Mein Coachingtermin mit Danilo war auch wieder richtig spitze. Ich komme bei ihm einfach nicht aus dem Grinsen raus. Er gibt mir so viele tolle und wertvolle Inputs, dass es nach unserem Telefonat direkt weitersprudelt im Kopf. Viele Denkanstöße und Feedbacks, die ich von ihm erhalte. Normal ist er auch eine Stütze, wenn ich in mein Loch zurückfallen könnte. Ich muss natürlich am Ball bleiben, ich muss selbst hart an mir arbeiten, sonst werde ich es nicht schaffen. Dessen bin ich mir bewusst. Sobald ich mich hänge lasse, mich auf die Coach zurückziehe, den Fernseher anmache, die Chips und die Schokolade in mich hinein esse und mir dann einrede, dass ich glücklich bin... dann kann ich ganz schnell wieder zurückfallen. Das fällt mir gerade bewusst auf, dass so volle Tatendrang bin, so voller Energie bin, dass ich gar nicht müde werde und einen Hänger bekomme, sondern mich wundere, wie schnell - ohne Arbeit, also ohne festen Job - der Tag an mir vorbei saust. Keine Müdigkeit, keine Esssucht, kein Fernseher... es fällt mir extrem leicht und irgendwie habe ich mich schon längst dran gewöhnt. Man braucht nur ein paar Tage die alten Gewohnheiten ablegen, die neuen Gewohnheiten im Unterbewusstsein einbrennen und dann gehts mit Vollmarsch durch den Tag.

Den Tag nutze ich, um Unterlagen für's Arbeitsamt fertig zu machen und um mit den EBooks loszulegen. Das Erlernte vom Wochenende in die Handlung umzusetzen.

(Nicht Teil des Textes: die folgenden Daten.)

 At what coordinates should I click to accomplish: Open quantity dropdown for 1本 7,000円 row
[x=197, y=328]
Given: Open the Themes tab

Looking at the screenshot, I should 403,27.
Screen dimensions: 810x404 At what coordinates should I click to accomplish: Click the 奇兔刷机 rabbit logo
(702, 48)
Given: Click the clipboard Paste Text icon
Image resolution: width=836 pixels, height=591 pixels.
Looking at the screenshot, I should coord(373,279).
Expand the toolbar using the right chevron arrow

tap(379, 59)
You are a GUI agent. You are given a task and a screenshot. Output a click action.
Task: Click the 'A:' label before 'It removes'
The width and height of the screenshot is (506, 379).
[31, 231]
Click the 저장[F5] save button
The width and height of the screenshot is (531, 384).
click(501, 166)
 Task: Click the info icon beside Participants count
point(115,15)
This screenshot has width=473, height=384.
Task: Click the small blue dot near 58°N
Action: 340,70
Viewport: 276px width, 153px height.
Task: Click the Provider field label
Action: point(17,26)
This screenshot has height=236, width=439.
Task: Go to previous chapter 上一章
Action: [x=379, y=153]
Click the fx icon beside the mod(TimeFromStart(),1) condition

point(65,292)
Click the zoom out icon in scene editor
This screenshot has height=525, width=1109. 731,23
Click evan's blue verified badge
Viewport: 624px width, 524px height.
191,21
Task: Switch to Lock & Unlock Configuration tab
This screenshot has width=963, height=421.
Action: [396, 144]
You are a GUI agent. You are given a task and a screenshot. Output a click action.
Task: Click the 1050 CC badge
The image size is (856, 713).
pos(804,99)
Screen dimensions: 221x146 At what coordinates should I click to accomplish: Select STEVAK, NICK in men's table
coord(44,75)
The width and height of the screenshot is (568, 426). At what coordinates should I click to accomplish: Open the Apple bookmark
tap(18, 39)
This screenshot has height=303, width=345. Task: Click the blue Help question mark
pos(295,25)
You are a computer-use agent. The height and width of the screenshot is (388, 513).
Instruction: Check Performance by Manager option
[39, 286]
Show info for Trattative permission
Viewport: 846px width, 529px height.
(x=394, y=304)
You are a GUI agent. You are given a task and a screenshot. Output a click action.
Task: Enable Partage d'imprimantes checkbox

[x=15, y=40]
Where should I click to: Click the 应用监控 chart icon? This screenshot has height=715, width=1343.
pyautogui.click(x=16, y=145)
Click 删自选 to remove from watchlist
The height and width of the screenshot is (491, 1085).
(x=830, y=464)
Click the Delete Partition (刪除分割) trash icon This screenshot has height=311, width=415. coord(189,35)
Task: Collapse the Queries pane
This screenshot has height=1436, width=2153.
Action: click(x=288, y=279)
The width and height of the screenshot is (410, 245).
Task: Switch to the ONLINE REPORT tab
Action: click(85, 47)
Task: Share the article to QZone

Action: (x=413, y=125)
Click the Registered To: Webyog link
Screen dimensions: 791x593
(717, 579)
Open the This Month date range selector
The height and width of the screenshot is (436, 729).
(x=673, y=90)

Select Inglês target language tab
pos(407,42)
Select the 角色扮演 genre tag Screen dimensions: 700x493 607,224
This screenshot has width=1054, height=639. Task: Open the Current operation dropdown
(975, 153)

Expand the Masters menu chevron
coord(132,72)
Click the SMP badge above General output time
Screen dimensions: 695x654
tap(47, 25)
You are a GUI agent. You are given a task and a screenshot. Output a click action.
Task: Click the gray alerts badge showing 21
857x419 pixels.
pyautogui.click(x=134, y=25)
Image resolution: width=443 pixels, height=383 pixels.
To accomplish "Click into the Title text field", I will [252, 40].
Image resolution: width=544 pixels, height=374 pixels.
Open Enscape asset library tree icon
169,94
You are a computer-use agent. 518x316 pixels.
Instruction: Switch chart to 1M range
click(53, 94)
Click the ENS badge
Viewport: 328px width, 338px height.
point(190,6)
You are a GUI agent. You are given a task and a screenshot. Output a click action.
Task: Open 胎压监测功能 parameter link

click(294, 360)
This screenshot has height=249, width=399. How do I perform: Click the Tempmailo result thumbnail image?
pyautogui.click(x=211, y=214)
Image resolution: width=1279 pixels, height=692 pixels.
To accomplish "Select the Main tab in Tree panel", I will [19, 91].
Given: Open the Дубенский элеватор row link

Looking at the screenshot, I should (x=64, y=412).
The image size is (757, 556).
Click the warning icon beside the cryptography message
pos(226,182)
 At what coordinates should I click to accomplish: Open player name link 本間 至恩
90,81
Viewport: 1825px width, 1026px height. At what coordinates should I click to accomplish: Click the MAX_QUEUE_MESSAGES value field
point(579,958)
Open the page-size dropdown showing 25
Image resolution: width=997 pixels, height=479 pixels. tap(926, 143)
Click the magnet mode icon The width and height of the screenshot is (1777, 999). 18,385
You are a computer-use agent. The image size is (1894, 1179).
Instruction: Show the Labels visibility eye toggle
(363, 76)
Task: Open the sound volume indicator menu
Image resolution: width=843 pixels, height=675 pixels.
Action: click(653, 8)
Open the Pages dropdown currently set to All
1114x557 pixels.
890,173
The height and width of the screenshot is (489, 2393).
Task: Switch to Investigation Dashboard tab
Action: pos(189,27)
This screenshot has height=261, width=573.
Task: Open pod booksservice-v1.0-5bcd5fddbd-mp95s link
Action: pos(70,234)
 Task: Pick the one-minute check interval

Es dauerte zwar ein wenig, weil die ein oder andere Herausforderung da war, ich die Software direkt parallel auf zwei Rechnern installiert habe, damit ich von unterwegs arbeiten kann, aber ich habe alles hinbekommen. Check. Bei einer letzten Herausforderung zur Nischenanalyse habe ich mir den Support zu Nutze gemacht. Bevor ich da lange selbst herum docktere. Innerhalb der nächsten 10 Minuten war auch dieses gelöst. Das ist klasse, so tolle Menschen im Hintergrund an seiner Seite zu haben. Man kann direkt weitermachen. Die notwendigen Dokumente habe ich mir auch schon runtergeladen. Der nächste Schritt ist nun, dass ich bei meinem Logo und Firmenname so langsam final werde. Bisher habe ich mir meine Ideen immer aufgeschrieben und seit Tagen immer wieder verfeinert. Immer wieder Brainstorming gemacht. So langsam wird es stimmig. Durch das Gespräch mit meinem Mentor hatte ich auch wieder neue tolle Impulse. Dann kann ich morgen mit den Texten loslegen und mir eine Grafikerin, einen Ghostwriter und ein Lektorat auszusuchen. Auch hier haben wir tolle Ansprechpartner mit sehr gut verhandelten Preisen an die Hand bekommen. Das macht es wirklich einfach. Mein Mentor gibt keine Hausaufgaben für diese Woche auf, weil er sieht, dass ich im absoluten Tatendrang bin und mir selbst die Ziele setze. Ein schöneres Kompliment kann er mir grad gar nicht machen.

DAS EINFACHSTE GLÜCKSREZEPT: WENIGER DENKEN.

EINFACH MAL WENIGER DENKEN UND MEHR TUN!